──────── TASK INPUTS

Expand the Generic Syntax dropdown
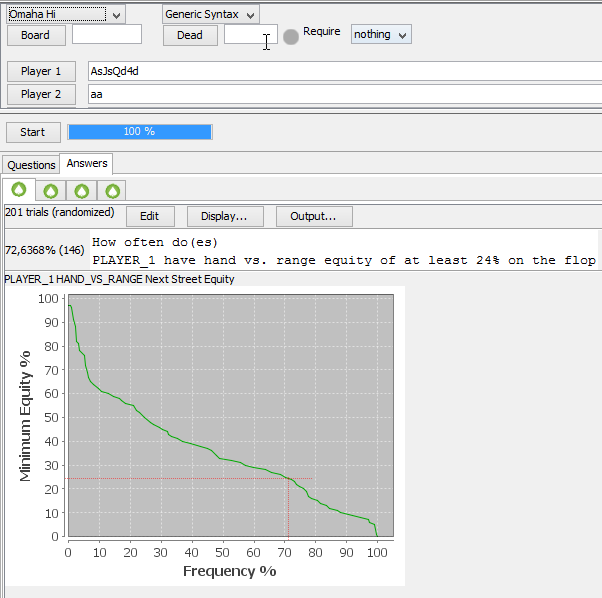This screenshot has height=598, width=602. click(x=210, y=14)
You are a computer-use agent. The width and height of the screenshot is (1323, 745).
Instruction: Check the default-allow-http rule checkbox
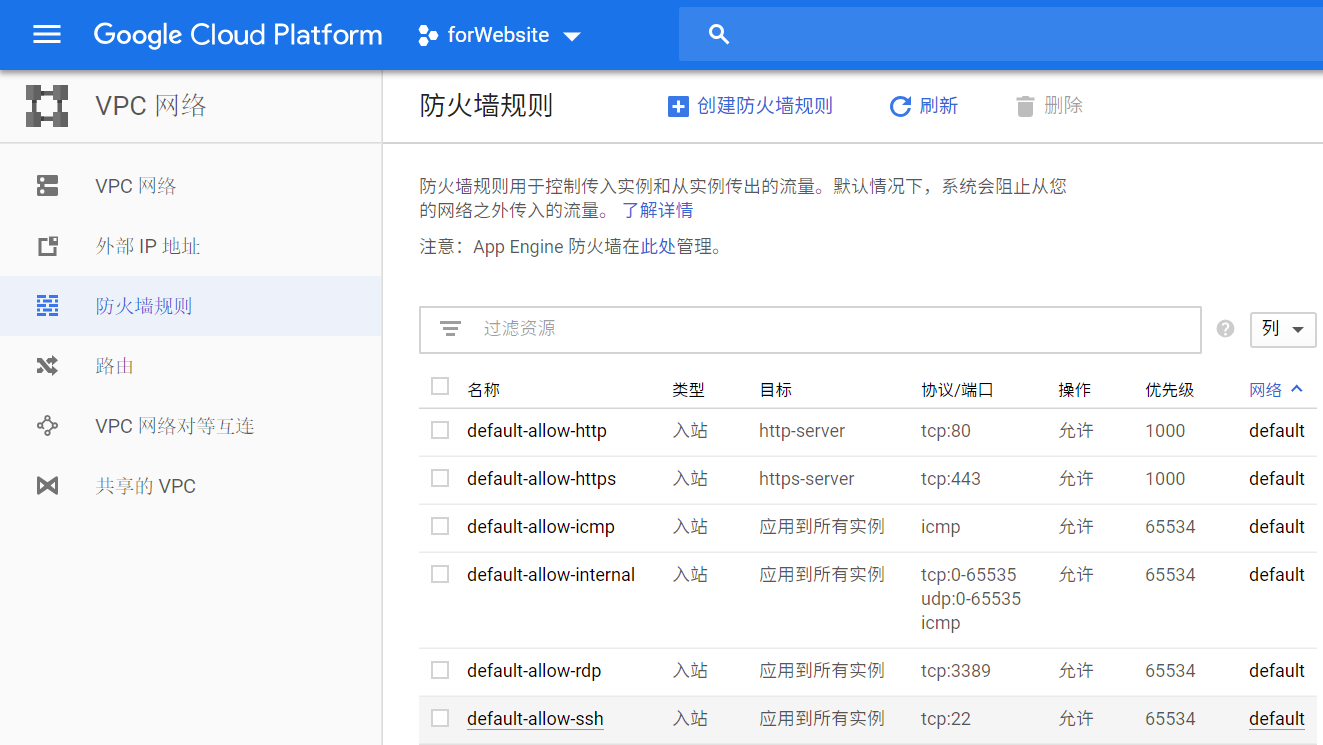(x=440, y=431)
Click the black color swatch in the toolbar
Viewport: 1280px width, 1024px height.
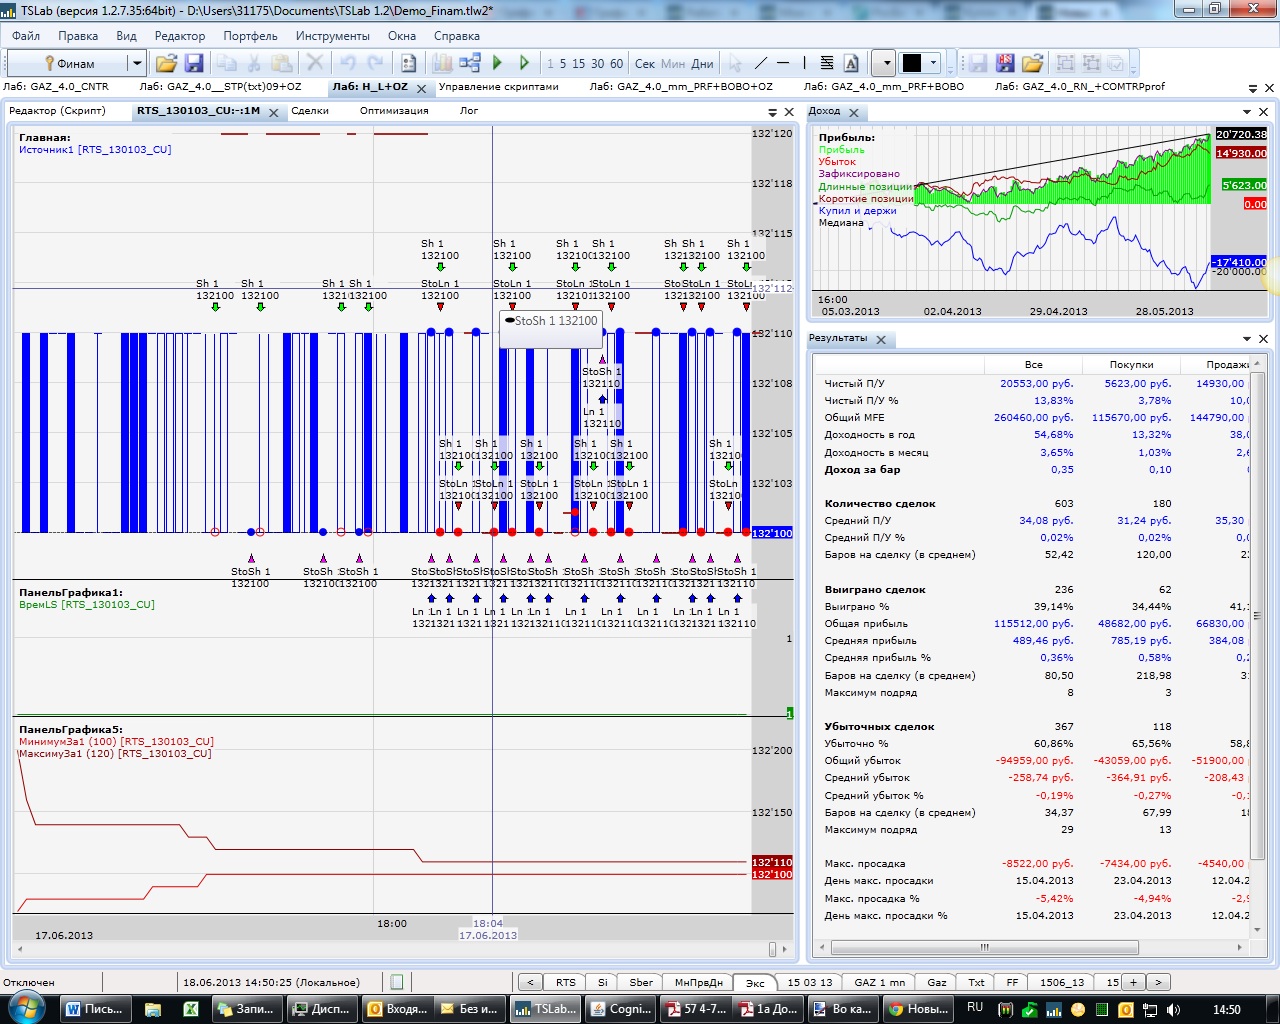pyautogui.click(x=912, y=63)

────────────────

▶ **ACTION ITEM**: Return the material above in exact form. Pictures stay out.

▶ **ANSWER FOR THE TASK**:
Expand the Generic Syntax dropdown
This screenshot has height=598, width=602. click(x=210, y=14)
You are a computer-use agent. The width and height of the screenshot is (1323, 745).
Instruction: Check the default-allow-http rule checkbox
(x=440, y=431)
Click the black color swatch in the toolbar
Viewport: 1280px width, 1024px height.
pyautogui.click(x=912, y=63)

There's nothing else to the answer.